本稿はシンガポールで書いている。ここは、最近ムラカミ氏が居を移したところ。筆者の友人にもガイシケイのトレーダーでたっぷり儲け、今やシンガポールに移住したのもいる。この現象は日本人に限った事ではなく、今、当地は富裕層相手のプライベートバンクの活動が目立つ。

お金が集まるところ、金融のノウハウも集まる。金市場でも、伝統的なアジア型金市場とは別に、金融市場のなかに新たなゴールドマーケットの芽生えが見られる。依然規制や既得権益のシガラミの多い東京市場に比し、革新的動きが育ちやすい土壌がある。

ゆえに、日本を離れ東京市場を見るたびに、日本人としては一抹の寂しさを感じるのだ。

そして困ったことに、日本人は自分なりに考えて自分なりの相場観を持つことも苦手である。同方向に大多数がドドドと鼠の大群の如く動く。ワールドカップがその良い例である。サッカーというスポーツは未だ日本に定着したとは言いがたいが、ワールドカップ期間中は報道もそれ一色になる。誰が見ても日本人の体格的劣勢は否めないが、そんなことを口にしようものなら仲間から白い目で見られる。あとは成せば為るの精神論のみ。

こういう風潮は、マーケットにとって最悪の環境だ。売りなら売り一色、買いなら買い一色になりやすく、売買バランスのとれた流動性に欠ける。方向が間違ったとなれば、ジーコバッシングの如く、"お上が悪い"の大合唱となる。

投資家教育の必要性を説いても、"そんな難しい横文字の理屈は俺たちには分からん"。外から日本を見ると、浸水し始めた日本丸のなかで多くの乗客たちが、こんな状況になったのは船長の責任だと騒いでいるように映る。
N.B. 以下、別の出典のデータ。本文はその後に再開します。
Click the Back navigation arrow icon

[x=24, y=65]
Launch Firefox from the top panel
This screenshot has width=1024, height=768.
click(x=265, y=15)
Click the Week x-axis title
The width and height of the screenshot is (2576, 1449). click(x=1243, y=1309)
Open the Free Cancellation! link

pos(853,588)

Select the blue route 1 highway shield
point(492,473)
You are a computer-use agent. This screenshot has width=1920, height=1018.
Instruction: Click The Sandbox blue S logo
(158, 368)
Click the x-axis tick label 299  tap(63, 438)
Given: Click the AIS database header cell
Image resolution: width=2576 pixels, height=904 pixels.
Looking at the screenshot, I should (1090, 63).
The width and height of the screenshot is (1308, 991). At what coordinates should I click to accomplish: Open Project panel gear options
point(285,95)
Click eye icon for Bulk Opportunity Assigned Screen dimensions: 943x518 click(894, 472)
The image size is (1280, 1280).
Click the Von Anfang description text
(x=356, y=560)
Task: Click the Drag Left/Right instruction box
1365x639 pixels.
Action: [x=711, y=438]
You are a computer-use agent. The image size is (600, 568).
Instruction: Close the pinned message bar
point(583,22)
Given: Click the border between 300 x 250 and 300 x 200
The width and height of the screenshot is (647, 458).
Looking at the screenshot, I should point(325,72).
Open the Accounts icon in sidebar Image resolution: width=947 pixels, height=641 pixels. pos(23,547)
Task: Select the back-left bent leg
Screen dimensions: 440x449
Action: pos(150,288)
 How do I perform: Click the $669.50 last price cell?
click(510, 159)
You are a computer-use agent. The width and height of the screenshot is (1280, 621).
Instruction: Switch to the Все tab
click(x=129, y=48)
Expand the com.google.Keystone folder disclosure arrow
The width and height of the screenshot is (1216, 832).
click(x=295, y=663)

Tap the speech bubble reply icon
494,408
知り合いの著名な某評論家氏は、正論を思い切って述べると、テレビなどでは"いかがなものか"(これ筆者は一番嫌いな言葉)と、まず編集でカットされると嘆く。そして局からはお声がかからなくなるそうだ。言論は実質的にかなりコントロールされている。

そして、国民の間のやっかみという感情もやっかいだ。ホリエモンも、ムラカミファンドも、日銀総裁も、コンプライアンス上明らかに悪いが、それ以上に日本経済の未来にとって悪いと感じるのは、やっかみで"ざまぁ見ろ"という風潮が強いことだ。だからといって、清廉潔白の極みの修道士に経営や経済の舵取りを任せられるかい?足引っ張り合う国は向上しない。結局、抵抗勢力の思うツボにしかならない。

アジアの中で日本を見ると日本のマーケット(韓国もそうなのだが)は新しい動きを拒む面が目立つ。

金市場もこのままでゆくとアジアの他市場にリーダーシップ持ってゆかれると危惧している。